# ACTIVITY
The entries that follow include a run beginning at the line with "The height and width of the screenshot is (1498, 2392)." and ending at the line with "Open the WOOF"; restate that run word for word and leave the rest out.

# RECORDS FOR THIS TASK
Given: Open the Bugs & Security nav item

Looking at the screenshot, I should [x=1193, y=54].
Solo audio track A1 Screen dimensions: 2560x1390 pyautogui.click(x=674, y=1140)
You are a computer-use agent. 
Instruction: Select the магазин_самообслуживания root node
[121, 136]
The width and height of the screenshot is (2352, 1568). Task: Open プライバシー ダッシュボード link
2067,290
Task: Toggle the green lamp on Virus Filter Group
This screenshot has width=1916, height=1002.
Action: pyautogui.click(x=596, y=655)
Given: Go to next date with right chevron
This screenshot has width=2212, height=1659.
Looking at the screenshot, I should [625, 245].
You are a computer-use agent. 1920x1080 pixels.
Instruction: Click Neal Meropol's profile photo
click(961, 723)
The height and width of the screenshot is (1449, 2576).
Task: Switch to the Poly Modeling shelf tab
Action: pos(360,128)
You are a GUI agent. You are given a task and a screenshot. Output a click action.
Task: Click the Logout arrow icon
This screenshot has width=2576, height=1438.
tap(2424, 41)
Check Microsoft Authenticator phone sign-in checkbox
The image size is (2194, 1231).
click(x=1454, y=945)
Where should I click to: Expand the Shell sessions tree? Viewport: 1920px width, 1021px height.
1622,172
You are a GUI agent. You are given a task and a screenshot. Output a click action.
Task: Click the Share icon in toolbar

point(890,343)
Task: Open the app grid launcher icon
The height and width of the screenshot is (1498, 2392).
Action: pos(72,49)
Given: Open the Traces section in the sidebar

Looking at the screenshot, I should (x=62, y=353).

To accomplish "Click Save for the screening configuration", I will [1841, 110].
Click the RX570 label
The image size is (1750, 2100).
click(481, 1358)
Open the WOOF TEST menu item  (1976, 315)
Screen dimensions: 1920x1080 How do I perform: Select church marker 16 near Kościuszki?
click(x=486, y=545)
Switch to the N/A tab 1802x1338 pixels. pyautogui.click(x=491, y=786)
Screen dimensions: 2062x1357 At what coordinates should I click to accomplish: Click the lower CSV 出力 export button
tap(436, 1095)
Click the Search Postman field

# RESPONSE
The height and width of the screenshot is (1498, 2392).
Action: pos(72,49)
Given: Open the Traces section in the sidebar

Looking at the screenshot, I should (x=62, y=353).

To accomplish "Click Save for the screening configuration", I will [1841, 110].
Click the RX570 label
The image size is (1750, 2100).
click(481, 1358)
Open the WOOF TEST menu item  (1976, 315)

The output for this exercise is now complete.